Given data
Start of Block

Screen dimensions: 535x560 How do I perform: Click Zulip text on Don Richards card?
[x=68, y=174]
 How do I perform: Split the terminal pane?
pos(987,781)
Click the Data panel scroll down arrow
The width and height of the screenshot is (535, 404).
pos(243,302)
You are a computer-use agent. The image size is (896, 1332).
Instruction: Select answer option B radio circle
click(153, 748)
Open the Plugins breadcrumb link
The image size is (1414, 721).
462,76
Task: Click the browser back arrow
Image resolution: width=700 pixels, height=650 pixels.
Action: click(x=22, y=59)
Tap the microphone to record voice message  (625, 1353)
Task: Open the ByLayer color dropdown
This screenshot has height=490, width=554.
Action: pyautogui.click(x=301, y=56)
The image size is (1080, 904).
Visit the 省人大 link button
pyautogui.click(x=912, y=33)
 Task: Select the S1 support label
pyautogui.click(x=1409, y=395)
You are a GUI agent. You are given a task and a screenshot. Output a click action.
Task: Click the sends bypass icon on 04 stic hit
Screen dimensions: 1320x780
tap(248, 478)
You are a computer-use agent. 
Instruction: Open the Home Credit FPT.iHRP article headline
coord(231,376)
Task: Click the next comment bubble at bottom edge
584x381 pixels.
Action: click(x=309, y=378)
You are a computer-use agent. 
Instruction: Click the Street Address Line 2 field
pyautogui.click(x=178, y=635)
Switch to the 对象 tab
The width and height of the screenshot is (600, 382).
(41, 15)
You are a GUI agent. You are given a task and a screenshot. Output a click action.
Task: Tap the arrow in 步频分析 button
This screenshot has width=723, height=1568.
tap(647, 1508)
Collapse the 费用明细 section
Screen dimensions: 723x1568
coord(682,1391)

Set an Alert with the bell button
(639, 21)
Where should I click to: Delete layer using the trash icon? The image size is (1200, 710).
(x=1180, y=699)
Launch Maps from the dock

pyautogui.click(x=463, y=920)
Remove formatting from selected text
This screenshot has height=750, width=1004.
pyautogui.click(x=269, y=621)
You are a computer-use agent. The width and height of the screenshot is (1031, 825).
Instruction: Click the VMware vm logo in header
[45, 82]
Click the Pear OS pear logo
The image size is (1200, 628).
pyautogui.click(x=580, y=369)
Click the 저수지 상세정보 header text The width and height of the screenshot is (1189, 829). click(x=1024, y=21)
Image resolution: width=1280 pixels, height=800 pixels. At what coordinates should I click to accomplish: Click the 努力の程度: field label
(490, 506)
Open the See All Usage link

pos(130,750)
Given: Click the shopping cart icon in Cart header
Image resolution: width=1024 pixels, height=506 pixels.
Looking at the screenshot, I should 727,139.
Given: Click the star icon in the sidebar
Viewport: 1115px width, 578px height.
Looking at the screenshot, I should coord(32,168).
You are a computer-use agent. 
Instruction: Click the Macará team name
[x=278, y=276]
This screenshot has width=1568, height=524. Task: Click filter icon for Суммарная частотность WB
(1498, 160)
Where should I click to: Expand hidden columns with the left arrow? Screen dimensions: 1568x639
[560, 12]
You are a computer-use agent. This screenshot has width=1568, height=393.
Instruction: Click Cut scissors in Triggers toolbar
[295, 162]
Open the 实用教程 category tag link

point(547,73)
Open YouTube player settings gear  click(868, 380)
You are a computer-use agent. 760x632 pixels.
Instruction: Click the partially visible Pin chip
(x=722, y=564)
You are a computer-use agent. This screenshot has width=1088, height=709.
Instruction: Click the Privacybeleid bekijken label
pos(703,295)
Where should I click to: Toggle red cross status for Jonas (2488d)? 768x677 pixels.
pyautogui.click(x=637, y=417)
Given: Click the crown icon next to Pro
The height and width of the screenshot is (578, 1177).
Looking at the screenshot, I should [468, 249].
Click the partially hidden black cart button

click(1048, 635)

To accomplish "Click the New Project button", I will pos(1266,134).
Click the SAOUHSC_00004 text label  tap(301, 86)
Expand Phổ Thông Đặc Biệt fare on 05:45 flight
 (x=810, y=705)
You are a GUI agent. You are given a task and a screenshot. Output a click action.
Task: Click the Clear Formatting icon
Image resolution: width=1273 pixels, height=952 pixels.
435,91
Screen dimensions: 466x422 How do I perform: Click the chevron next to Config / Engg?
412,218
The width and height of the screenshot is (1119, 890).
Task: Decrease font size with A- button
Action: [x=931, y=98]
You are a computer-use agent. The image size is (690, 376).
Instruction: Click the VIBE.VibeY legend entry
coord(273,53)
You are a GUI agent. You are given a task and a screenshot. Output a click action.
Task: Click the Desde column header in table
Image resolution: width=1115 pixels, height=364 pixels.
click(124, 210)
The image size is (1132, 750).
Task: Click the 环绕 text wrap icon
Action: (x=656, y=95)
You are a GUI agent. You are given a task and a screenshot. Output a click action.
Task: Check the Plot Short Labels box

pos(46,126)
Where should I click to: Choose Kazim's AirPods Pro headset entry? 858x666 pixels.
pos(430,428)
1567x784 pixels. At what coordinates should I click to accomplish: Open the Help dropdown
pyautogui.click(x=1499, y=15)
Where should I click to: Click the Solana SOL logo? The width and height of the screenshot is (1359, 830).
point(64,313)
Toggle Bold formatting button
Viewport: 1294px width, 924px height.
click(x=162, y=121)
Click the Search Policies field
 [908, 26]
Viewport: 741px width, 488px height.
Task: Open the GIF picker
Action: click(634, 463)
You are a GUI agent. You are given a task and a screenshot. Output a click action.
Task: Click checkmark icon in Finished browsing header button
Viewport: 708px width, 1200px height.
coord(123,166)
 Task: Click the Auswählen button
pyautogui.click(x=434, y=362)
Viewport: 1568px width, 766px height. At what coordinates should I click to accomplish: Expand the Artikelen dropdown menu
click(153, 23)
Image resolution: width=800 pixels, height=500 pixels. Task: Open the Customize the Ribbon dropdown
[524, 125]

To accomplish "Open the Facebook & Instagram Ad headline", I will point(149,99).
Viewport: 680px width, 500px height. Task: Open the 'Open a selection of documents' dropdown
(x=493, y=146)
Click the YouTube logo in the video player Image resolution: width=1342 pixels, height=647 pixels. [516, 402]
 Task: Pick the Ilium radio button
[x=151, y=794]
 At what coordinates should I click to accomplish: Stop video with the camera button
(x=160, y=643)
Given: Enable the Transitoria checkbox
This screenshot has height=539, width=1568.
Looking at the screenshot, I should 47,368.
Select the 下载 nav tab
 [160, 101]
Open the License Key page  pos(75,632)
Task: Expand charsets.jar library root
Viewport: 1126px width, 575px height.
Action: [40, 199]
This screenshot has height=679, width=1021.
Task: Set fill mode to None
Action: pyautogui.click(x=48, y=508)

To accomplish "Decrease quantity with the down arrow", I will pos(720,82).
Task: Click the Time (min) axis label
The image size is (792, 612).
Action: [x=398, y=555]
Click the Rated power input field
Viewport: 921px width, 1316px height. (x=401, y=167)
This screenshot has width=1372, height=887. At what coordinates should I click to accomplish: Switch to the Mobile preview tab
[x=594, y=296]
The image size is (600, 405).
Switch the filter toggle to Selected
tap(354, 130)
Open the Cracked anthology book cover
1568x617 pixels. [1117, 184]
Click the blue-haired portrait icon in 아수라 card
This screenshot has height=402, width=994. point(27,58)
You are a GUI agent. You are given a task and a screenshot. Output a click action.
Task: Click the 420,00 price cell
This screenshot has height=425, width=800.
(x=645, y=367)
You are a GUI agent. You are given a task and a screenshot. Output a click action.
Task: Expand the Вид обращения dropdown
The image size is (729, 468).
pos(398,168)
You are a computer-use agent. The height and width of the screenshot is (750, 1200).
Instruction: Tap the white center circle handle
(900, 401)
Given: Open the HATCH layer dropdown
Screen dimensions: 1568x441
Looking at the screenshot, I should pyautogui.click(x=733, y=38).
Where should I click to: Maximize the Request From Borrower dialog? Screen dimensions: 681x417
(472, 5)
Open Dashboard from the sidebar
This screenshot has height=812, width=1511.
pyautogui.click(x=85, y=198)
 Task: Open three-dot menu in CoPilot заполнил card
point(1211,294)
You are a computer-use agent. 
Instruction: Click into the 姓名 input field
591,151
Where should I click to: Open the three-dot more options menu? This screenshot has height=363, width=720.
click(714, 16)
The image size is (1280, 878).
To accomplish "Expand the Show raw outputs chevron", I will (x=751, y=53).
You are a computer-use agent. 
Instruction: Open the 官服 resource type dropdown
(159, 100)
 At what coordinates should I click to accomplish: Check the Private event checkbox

End of Block

The answer consists of the line holding "Open the Cracked anthology book cover" and every line after it up to the end of the records, word for word.

Open the Cracked anthology book cover
1568x617 pixels. [1117, 184]
Click the blue-haired portrait icon in 아수라 card
This screenshot has height=402, width=994. point(27,58)
You are a GUI agent. You are given a task and a screenshot. Output a click action.
Task: Click the 420,00 price cell
This screenshot has height=425, width=800.
(x=645, y=367)
You are a GUI agent. You are given a task and a screenshot. Output a click action.
Task: Expand the Вид обращения dropdown
The image size is (729, 468).
pos(398,168)
You are a computer-use agent. The height and width of the screenshot is (750, 1200).
Instruction: Tap the white center circle handle
(900, 401)
Given: Open the HATCH layer dropdown
Screen dimensions: 1568x441
Looking at the screenshot, I should pyautogui.click(x=733, y=38).
Where should I click to: Maximize the Request From Borrower dialog? Screen dimensions: 681x417
(472, 5)
Open Dashboard from the sidebar
This screenshot has height=812, width=1511.
pyautogui.click(x=85, y=198)
 Task: Open three-dot menu in CoPilot заполнил card
point(1211,294)
You are a computer-use agent. 
Instruction: Click into the 姓名 input field
591,151
Where should I click to: Open the three-dot more options menu? This screenshot has height=363, width=720.
click(714, 16)
The image size is (1280, 878).
To accomplish "Expand the Show raw outputs chevron", I will (x=751, y=53).
You are a computer-use agent. 
Instruction: Open the 官服 resource type dropdown
(159, 100)
 At what coordinates should I click to accomplish: Check the Private event checkbox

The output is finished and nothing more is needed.